Metin Bölümü
..........

Emperyalist saldırı ile Batı, İslam dünyası üzerindeki ekonomik ve siyasi egemenliğini şimdi “demokratik sistem” uydurukluğuyla sürdürmenin pozisyonunu almıştır. Bu ülkelerde kurulacak demokrasiler, uzun yıllar uyduruk kalacaklardır; dahası belki de bazıları hiç demokrasiye ulaşamayacaklardır bile; demokrasiler, tarihsel bir sürecin sonunda ortaya çıkmış yönetim biçimleridir.. Hiç bir zaman “kurduk” demekle kurulmamışlardır!
İslam ülkeleri, Batıya bağımlı, kukla başkanlar sistemiyle onyıllarca yönetildi, ama Batının sömürgeleri, yoksul ve parçalanmış olmaktan kurtulamadılar...
Şimdi yine uyduruk bir demokrasi rejimiyle, (çünkü zamanın ruhu!), yine batı egemenliği altında, yine yoksul ve parçalanmış olarak, onyıllarca daha yönetilecekleri yeni bir zaman başlangıcına – tüneline girmektedirler!
***
Hristiyan Batı ve İslam Ortadoğu, iki kültür arasındaki bu bin yıllık tarihsel farklılığın, bu kadar gerçek bir olgu olabileceğine hiç bir zaman inanmamıştım! Ama 10 yıldır Avrupa’nın vurguladığı “Hristiyan kültür” ve müslüman dünyaya yönelik Haçlı Seferi, bu olguyu doğruluyor!
 Bütün amaç, “Batı Hristiyan kültür”ün egemen kalması, sömürgeciliğini yani piyasalar üzerinde ekonomik üstünlüğünü sürdürmesidir.

..........

Veri Bölümü
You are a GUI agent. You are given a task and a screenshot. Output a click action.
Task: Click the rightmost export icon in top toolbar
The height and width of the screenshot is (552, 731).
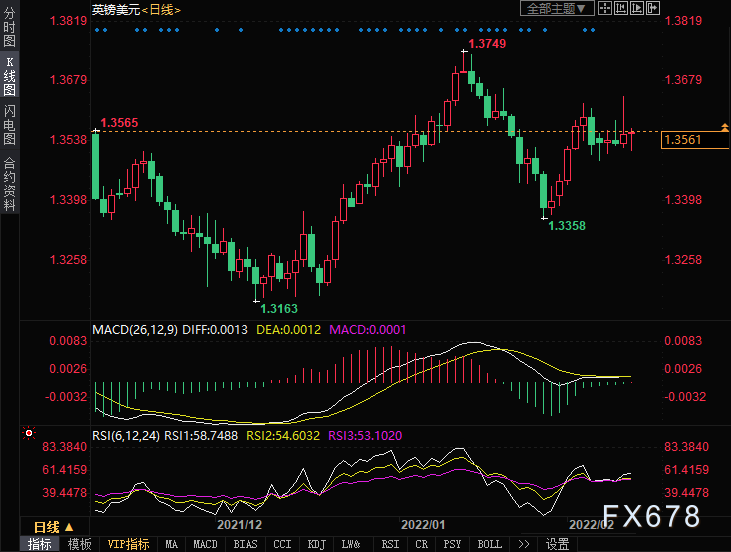(653, 8)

..........

Verilen Alıştırma A
Batı ile İslam dünyası hakkındaki metinde "İslam ülkeleri, Batıya" sözcüklerini içeren yerle açılıp "parçalanmış olmaktan kurtulamadılar..." ile kapanan kısmı olduğu gibi yineleyin.
Verilen Alıştırma B
Batı ile İslam dünyası hakkındaki metinde yer alan şu cümleyi İngilizceye çevirin: “Bütün amaç, “Batı Hristiyan kültür”ün egemen kalması, sömürgeciliğini yani piyasalar üzerinde ekonomik üstünlüğünü sürdürmesidir.”

Alıştırma Çözümü A
İslam ülkeleri, Batıya bağımlı, kukla başkanlar sistemiyle onyıllarca yönetildi, ama Batının sömürgeleri, yoksul ve parçalanmış olmaktan kurtulamadılar...

Alıştırma Çözümü B
The whole aim is for “Western Christian culture” to remain dominant and to maintain its colonialism, that is, its economic superiority over markets.